Toda vez que un proceso productivo, de reciclaje o de almacenamiento que utilice plomo o materiales que lo contengan, origine residuos,
obligatoriamente se adoptarán las siguientes precauciones:
A) Los efluentes industriales deberán ser recogidos y canalizados
impidiendo su libre escurrimiento por los pisos y conducidos a un
lugar de captación y alejamiento para su posterior evacuación. Los
desagües serán canalizados por conductos cerrados cuando exista
riesgo de contaminación ambiental.
B) Los residuos y efluentes deberán ser evacuados a lugares o plantas de
tratamiento, de manera que no se conviertan en un riesgo para la
salud de quienes trabajan en la empresa ni un factor de contaminación
ambiental.
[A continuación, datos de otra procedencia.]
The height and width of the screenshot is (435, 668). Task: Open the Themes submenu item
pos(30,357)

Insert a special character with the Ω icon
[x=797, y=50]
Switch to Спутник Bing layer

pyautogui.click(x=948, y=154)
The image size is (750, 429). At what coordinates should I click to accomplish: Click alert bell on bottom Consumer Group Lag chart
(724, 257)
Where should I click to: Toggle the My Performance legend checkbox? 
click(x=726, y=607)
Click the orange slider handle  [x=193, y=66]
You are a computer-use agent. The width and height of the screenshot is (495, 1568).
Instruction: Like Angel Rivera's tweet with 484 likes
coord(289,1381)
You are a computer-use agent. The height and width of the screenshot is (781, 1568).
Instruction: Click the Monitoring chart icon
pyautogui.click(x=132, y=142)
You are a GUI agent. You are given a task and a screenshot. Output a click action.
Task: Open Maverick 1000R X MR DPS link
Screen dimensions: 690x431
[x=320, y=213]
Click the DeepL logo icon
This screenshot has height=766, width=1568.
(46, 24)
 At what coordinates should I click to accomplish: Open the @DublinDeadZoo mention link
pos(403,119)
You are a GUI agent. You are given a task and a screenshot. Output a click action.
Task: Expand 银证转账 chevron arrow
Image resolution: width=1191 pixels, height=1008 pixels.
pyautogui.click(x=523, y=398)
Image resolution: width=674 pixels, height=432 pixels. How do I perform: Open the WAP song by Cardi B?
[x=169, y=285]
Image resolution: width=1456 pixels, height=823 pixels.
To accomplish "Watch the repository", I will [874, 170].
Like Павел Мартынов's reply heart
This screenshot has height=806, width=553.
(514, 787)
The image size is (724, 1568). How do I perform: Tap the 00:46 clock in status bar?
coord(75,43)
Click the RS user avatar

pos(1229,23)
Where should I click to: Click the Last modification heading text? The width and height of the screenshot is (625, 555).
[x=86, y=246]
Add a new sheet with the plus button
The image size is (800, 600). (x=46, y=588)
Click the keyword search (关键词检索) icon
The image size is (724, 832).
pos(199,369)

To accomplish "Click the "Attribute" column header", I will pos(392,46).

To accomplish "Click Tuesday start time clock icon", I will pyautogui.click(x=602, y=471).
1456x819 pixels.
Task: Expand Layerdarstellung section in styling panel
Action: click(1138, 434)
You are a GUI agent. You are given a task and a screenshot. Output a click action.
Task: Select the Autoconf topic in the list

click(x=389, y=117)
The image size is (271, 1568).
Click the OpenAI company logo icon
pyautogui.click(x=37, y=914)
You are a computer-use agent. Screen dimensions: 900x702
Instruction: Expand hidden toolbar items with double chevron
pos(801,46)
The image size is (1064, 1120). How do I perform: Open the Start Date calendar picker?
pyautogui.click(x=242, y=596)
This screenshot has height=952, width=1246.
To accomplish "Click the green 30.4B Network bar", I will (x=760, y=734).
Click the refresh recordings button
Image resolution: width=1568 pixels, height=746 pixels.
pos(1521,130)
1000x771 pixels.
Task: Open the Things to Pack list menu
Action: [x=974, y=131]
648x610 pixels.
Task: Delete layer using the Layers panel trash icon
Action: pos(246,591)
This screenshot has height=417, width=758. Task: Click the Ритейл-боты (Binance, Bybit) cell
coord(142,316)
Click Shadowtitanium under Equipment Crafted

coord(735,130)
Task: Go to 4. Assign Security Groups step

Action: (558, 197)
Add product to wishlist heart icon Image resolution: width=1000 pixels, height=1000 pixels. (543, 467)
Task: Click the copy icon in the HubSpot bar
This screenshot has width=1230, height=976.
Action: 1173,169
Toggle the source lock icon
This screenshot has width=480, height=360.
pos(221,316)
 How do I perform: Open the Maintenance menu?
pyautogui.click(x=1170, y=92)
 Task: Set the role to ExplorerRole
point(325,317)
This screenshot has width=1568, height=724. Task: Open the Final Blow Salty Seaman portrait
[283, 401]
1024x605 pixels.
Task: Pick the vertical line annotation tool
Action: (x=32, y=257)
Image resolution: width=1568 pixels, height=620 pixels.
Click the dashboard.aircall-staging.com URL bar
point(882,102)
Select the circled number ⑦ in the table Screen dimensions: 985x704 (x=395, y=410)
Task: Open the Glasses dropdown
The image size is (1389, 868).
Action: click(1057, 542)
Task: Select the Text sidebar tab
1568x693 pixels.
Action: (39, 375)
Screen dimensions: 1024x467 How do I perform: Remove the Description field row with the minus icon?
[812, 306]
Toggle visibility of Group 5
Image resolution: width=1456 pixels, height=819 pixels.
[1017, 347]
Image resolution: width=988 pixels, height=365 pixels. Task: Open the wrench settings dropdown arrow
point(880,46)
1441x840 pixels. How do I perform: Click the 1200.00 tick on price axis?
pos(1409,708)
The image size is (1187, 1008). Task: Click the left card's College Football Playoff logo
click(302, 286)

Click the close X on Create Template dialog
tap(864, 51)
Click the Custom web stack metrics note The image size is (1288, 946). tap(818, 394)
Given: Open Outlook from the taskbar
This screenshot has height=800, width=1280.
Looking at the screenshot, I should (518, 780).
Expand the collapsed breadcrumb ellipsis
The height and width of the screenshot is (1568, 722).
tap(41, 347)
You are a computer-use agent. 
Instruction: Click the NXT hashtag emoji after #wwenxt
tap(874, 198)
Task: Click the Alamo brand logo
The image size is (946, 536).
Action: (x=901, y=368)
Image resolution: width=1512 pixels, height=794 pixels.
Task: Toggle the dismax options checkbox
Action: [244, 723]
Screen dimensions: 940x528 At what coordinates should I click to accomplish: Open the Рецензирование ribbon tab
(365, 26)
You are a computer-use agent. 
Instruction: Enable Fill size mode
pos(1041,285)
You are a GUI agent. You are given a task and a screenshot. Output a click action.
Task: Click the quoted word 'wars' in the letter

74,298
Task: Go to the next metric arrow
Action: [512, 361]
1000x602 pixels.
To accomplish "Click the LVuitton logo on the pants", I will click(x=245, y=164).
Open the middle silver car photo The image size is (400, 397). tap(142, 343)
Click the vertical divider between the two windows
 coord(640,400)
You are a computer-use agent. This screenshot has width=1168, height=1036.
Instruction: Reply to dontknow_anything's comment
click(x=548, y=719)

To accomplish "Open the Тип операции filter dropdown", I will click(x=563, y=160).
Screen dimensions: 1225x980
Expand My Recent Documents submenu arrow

Los ventiladores, extractores u otros aparatos colocados a
efectos de la extracción de residuos por vía aérea y ventilación del
local de trabajo, deberán contar con filtros adecuados al tamaño de
la partícula, así como estar diseñados de tal forma que no
constituyan factor de contaminación ambiental con plomo, dentro o
fuera de la planta donde se trabaja. Dichos aparatos deberán estar
ubicados a la altura necesaria para evitar la exposición al plomo a
través de las vías respiratorias.
C) En ningún caso los residuos contaminantes de plomo ("la escoria")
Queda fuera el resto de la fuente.